ASSIGNMENT >> Where does the string "warning" occur in the records below? Copy every line that holds it.
───
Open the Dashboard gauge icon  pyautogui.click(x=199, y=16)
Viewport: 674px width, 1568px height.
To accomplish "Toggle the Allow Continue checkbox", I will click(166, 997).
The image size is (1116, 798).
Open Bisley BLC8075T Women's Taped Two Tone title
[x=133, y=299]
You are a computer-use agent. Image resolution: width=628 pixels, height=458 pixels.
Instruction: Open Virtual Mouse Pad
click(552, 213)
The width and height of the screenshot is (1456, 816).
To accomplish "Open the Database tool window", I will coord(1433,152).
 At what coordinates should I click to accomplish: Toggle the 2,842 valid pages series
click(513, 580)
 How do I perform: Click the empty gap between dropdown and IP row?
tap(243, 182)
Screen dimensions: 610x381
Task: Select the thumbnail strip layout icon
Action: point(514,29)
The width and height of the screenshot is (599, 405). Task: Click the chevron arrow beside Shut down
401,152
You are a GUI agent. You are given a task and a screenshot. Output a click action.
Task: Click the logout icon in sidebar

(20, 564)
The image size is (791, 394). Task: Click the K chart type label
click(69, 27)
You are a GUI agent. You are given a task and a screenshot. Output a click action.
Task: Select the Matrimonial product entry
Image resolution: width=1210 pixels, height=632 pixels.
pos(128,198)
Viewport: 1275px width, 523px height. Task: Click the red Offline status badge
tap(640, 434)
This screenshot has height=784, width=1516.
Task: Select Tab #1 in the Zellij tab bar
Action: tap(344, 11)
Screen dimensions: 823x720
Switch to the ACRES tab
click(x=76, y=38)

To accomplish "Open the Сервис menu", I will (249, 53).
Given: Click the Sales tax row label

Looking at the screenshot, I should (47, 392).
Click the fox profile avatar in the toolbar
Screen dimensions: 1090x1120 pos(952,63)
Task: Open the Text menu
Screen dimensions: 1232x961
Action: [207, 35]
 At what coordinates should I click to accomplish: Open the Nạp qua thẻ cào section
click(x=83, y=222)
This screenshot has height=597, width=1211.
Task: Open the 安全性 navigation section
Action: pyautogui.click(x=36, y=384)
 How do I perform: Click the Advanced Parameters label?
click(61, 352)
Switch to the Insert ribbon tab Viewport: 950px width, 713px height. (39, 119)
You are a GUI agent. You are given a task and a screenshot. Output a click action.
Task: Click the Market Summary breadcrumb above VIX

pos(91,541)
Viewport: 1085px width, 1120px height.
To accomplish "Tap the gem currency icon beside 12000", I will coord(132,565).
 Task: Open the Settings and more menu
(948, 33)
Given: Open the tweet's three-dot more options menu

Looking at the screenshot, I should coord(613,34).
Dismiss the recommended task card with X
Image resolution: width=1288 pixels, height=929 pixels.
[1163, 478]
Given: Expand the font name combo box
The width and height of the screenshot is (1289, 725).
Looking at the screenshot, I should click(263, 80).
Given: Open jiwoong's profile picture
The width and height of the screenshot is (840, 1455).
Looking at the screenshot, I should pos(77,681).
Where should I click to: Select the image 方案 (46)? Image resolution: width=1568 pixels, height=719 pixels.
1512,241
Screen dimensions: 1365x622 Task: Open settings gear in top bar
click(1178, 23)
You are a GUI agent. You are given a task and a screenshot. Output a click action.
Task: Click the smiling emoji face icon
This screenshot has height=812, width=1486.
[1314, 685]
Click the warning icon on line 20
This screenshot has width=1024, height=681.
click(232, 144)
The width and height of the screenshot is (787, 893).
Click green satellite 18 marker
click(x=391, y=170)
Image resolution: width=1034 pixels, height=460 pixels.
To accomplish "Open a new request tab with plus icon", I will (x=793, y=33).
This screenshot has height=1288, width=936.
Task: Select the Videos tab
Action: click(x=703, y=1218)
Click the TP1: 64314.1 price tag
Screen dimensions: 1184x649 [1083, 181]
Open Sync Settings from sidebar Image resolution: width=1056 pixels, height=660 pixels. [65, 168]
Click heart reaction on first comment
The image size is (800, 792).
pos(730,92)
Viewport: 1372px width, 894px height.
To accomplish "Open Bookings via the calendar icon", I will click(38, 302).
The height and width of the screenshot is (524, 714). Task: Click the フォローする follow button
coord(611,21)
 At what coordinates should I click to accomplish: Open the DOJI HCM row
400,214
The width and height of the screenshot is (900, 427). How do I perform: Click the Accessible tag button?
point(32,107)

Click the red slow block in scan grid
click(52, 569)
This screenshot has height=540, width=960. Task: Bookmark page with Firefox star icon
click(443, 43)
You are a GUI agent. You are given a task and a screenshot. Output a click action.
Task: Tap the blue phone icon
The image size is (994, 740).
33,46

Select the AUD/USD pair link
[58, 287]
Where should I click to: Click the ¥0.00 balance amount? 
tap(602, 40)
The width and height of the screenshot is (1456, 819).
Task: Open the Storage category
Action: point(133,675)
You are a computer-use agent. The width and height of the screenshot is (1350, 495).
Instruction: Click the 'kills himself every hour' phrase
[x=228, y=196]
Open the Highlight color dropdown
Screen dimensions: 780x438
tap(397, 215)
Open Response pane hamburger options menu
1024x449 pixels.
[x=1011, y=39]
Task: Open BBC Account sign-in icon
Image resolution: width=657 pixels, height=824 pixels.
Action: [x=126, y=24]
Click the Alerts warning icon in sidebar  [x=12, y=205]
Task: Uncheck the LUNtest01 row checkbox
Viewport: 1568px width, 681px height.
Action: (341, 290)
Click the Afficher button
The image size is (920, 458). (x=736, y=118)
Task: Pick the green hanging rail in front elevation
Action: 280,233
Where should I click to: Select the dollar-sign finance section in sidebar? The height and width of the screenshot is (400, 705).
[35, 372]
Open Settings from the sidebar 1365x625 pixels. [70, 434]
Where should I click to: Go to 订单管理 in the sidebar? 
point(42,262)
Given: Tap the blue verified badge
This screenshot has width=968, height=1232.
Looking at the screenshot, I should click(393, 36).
───
WRITTEN REPLY >>
Click the warning icon on line 20
Click the Alerts warning icon in sidebar  [x=12, y=205]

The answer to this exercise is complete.